A New Strategy Requires a New Culture at Sage Rutty

Sage Rutty is a fourth-generation family business founded in 1915 in Rochester, New York. The company initially sold bonds and for most of its existence was a full-service stock brokerage firm. The current CEO, Wayne Holly, joined the company in 1970. He described the culture of Sage Rutty at the time he was hired as highly competitive, with a “we versus theyattitude, leading to a great deal of conflict between ownership and brokers. There were no common goals or a shared vision for the company. Brokers seemed to live in separate silos with their own customers and ways of doing business.

This all changed when deregulation of stock transactions and discount brokerage companies appeared. In an industry driven by commissions, these changes challenged firms like Sage Rutty. The company needed to change if it were to hold on to clients. The company reassessed its business strategy and decided to become a financial advisory firm, shifting its revenue stream from brokerage commissions to fees earned as a percentage of money under advisement. However, the culture that existed in the company made this change challenging.

Holly knew the company culture needed to change if it were to be successful with its new strategy. He convened a strategy meeting with all employees and the board of directors to get everyone’s input and, he hoped, their buy in. A major outcome of this meeting was creation of a Venn diagram, with three overlapping circles:  the first was the client, the second was advisors, and the third was the firm. The core area where all three circles overlapped was referred to as “The Zone.” The Zone represented alignment of all stakeholders. This led to the defining of core values, which included trust, inclusion, and autonomy--the latter giving advisors ownership of their client base and the job security that goes along with it.

Holly became a student of change. He also learned to listen to his employees. He attributed his own change to coaching, his peer advisory group, and one book, Deep Change, by Robert E. Quinn. He also attributed his success to support from his father, who had preceded him as CEO.  These influencers gave him confidence to create the culture that would eliminate conflict and support the core values of trust, inclusion, and alignment. He is aware that this change would be his family’s legacy of creating a sustainable company that would succeed into the future for all stakeholders.

One of the biggest internal obstacles to culture change was the financial advisors who were not willing to accept the company’s core values. The tenure of these advisors was short lived under the new culture. The company has zero tolerance for advisors or any other employee who do not fit its culture, even if they are productive. In an unusual practice, the company allows advisors to take their customers with them when leaving the firm. This rarely happens unless the advisor is asked to leave the company.

The financial success of the company is evidenced by annual increases in assets under management and pre-tax profits that have increased annually for the past 10 years. Twenty percent of pre-tax profits are shared with employees 

Other measures of success are retention of employees and recognition of the company as one of the best places to work in in the country by Fortune magazine. The company newsletter, Wayne’s World, communicates news about the company and its employees, publicizes events, and recognizes employee tenure by acknowledging work anniversaries for each employee every five years. Not surprisingly, many anniversaries are for long-term tenures of 10, 15, 20, and even 25 years of employment. These anniversaries are special occasions, and the company goes to great lengths to honor and celebrate them. In addition, Holly writes and sends a personal note to every employee on his or her work anniversary and birthday.
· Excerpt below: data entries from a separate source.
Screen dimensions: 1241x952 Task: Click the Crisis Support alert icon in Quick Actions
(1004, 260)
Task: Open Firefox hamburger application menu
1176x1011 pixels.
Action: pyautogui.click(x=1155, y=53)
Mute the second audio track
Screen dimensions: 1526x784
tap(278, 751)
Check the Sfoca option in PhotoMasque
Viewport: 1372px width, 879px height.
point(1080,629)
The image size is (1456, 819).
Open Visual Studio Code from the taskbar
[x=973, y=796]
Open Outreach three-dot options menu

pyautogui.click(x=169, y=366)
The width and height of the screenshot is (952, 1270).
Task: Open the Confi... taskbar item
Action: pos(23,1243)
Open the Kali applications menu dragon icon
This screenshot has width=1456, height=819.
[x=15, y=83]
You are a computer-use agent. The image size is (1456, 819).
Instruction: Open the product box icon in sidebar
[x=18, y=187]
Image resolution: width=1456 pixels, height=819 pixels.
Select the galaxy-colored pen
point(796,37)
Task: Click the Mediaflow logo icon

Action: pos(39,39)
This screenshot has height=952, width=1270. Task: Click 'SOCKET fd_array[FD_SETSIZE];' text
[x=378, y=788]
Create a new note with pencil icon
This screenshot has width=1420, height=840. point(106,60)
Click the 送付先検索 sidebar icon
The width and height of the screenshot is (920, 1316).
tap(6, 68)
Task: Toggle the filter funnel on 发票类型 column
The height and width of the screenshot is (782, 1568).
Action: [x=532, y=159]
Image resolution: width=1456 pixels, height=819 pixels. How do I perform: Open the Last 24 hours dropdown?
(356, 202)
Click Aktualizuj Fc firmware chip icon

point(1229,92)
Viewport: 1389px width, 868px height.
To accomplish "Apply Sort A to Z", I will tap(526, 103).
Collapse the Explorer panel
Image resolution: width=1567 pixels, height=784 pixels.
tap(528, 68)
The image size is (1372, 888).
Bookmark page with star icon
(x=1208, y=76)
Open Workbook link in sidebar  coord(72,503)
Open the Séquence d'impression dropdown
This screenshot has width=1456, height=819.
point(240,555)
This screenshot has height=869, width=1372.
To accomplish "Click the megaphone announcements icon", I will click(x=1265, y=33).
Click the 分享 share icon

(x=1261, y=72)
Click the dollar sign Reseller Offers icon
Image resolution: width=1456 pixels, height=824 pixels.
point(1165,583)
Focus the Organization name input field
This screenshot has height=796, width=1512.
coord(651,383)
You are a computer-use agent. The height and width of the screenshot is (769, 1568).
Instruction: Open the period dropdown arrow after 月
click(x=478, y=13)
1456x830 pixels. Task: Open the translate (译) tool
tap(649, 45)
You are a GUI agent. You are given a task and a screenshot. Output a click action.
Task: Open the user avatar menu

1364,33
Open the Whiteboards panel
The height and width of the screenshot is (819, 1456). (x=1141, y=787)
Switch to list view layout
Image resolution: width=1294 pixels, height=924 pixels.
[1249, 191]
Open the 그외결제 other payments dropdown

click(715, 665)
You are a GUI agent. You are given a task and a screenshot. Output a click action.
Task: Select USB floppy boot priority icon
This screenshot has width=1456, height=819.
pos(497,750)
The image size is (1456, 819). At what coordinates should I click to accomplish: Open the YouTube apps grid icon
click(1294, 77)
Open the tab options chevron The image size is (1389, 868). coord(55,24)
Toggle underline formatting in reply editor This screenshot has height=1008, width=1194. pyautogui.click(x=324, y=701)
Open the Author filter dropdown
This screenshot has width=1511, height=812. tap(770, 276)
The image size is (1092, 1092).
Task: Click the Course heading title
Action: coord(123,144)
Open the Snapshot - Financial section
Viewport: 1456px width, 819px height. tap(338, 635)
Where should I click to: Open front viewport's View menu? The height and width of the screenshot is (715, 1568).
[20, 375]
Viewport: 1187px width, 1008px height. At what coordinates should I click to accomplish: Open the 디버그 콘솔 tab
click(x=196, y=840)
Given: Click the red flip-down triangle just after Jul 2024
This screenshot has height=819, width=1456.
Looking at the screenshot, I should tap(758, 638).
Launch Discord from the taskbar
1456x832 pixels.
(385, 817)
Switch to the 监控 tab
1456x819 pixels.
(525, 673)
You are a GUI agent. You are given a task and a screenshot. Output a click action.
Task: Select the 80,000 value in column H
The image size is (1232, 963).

Celebrations are a way of life at the company--ranging from internal chili cookoffs to volunteering to build houses with Habitat for Humanity. In a sincere gesture of gratitude, Holly regularly dons the role of chef, preparing and serving meals for employees.

There were external challenges to Sage Rutty’s new culture. The recession of 2008-2009 hit the financial markets hard. At Sage Rutty, the amount of money under management shrank, straining company revenues while eroding profits. Company management made the decision not to lay off any advisors or staff. Recently, this no-layoff policy was extended to deal with the COVID-19 pandemic, which has seen a big selloff of securities. Job security is embedded into the Sage Rutty culture.

The company engages in many socially responsible activities. When one of its employees lost a son to a skateboarding accident, the company donated $25,000, matched by another $25,000 raised by employees, to help build a skateboard park and secure the naming rights to a section of the park as a memorial for the son who had died. Many other acts of charity and compassion for helping needy families are part of the company DNA. The company also encourages its advisors to serve on local not-for-profit corporations’ boards and supports these organizations financially.

The transformation of Sage Rutty from a traditional brokerage house, plagued with internal conflict and lack of alignment between brokers and company goals, to a successful financial advisory firm could not have happened without a change in culture. The company continues to strive to live within the Zone, where alignment of stakeholders, trust, inclusion, autonomy, and social responsibility have fueled its success.